● **Records from a pointing dataset**:
>> START

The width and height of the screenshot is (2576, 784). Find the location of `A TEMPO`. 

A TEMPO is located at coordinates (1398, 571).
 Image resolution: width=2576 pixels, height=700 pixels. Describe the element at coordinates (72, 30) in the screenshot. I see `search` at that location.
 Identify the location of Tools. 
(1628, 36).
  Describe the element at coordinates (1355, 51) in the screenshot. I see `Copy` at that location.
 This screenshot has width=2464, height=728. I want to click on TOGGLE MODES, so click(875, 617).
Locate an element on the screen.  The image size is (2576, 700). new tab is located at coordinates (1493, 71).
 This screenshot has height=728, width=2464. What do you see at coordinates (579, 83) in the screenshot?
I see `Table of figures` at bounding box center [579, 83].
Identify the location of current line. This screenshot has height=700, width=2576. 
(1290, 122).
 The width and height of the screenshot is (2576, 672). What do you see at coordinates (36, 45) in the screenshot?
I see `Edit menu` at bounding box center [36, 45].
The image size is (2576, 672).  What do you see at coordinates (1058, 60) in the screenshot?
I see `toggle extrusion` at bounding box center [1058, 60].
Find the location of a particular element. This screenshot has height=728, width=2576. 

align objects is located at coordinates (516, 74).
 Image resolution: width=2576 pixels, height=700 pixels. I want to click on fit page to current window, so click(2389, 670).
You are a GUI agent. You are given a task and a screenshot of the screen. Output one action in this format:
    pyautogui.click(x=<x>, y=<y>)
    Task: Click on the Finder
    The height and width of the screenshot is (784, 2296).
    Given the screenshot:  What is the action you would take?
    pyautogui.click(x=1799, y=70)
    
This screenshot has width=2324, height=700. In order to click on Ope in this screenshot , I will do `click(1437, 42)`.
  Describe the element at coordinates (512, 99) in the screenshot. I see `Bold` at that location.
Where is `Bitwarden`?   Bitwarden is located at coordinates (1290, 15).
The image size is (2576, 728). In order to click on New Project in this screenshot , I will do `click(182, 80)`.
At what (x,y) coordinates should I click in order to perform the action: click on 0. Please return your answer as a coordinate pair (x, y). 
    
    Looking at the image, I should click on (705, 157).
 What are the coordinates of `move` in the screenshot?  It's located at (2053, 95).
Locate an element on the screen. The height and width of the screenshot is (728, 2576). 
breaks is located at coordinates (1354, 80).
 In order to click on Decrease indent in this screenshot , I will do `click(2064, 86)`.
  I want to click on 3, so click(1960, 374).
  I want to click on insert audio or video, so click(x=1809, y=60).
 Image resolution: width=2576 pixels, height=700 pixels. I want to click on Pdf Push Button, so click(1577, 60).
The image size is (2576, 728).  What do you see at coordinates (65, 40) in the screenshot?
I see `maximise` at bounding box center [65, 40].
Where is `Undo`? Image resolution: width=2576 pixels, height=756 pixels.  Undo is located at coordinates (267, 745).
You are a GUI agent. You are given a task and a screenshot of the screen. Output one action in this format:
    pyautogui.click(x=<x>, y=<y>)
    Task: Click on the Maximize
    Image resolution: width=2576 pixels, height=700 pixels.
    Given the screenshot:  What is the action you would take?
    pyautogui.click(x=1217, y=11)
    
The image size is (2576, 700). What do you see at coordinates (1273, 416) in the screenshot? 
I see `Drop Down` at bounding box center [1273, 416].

>> END

● **STATED GOAL**: Copy out all of the data above word for word, keeping every line and its spacing unchanged.

● **REPLY TO THE TASK**:
The width and height of the screenshot is (2576, 784). Find the location of `A TEMPO`. 

A TEMPO is located at coordinates (1398, 571).
 Image resolution: width=2576 pixels, height=700 pixels. Describe the element at coordinates (72, 30) in the screenshot. I see `search` at that location.
 Identify the location of Tools. 
(1628, 36).
  Describe the element at coordinates (1355, 51) in the screenshot. I see `Copy` at that location.
 This screenshot has width=2464, height=728. I want to click on TOGGLE MODES, so click(875, 617).
Locate an element on the screen.  The image size is (2576, 700). new tab is located at coordinates (1493, 71).
 This screenshot has height=728, width=2464. What do you see at coordinates (579, 83) in the screenshot?
I see `Table of figures` at bounding box center [579, 83].
Identify the location of current line. This screenshot has height=700, width=2576. 
(1290, 122).
 The width and height of the screenshot is (2576, 672). What do you see at coordinates (36, 45) in the screenshot?
I see `Edit menu` at bounding box center [36, 45].
The image size is (2576, 672).  What do you see at coordinates (1058, 60) in the screenshot?
I see `toggle extrusion` at bounding box center [1058, 60].
Find the location of a particular element. This screenshot has height=728, width=2576. 

align objects is located at coordinates (516, 74).
 Image resolution: width=2576 pixels, height=700 pixels. I want to click on fit page to current window, so click(2389, 670).
You are a GUI agent. You are given a task and a screenshot of the screen. Output one action in this format:
    pyautogui.click(x=<x>, y=<y>)
    Task: Click on the Finder
    The height and width of the screenshot is (784, 2296).
    Given the screenshot:  What is the action you would take?
    pyautogui.click(x=1799, y=70)
    
This screenshot has width=2324, height=700. In order to click on Ope in this screenshot , I will do `click(1437, 42)`.
  Describe the element at coordinates (512, 99) in the screenshot. I see `Bold` at that location.
Where is `Bitwarden`?   Bitwarden is located at coordinates (1290, 15).
The image size is (2576, 728). In order to click on New Project in this screenshot , I will do `click(182, 80)`.
At what (x,y) coordinates should I click in order to perform the action: click on 0. Please return your answer as a coordinate pair (x, y). 
    
    Looking at the image, I should click on (705, 157).
 What are the coordinates of `move` in the screenshot?  It's located at (2053, 95).
Locate an element on the screen. The height and width of the screenshot is (728, 2576). 
breaks is located at coordinates (1354, 80).
 In order to click on Decrease indent in this screenshot , I will do `click(2064, 86)`.
  I want to click on 3, so click(1960, 374).
  I want to click on insert audio or video, so click(x=1809, y=60).
 Image resolution: width=2576 pixels, height=700 pixels. I want to click on Pdf Push Button, so click(1577, 60).
The image size is (2576, 728).  What do you see at coordinates (65, 40) in the screenshot?
I see `maximise` at bounding box center [65, 40].
Where is `Undo`? Image resolution: width=2576 pixels, height=756 pixels.  Undo is located at coordinates (267, 745).
You are a GUI agent. You are given a task and a screenshot of the screen. Output one action in this format:
    pyautogui.click(x=<x>, y=<y>)
    Task: Click on the Maximize
    Image resolution: width=2576 pixels, height=700 pixels.
    Given the screenshot:  What is the action you would take?
    pyautogui.click(x=1217, y=11)
    
The image size is (2576, 700). What do you see at coordinates (1273, 416) in the screenshot? 
I see `Drop Down` at bounding box center [1273, 416].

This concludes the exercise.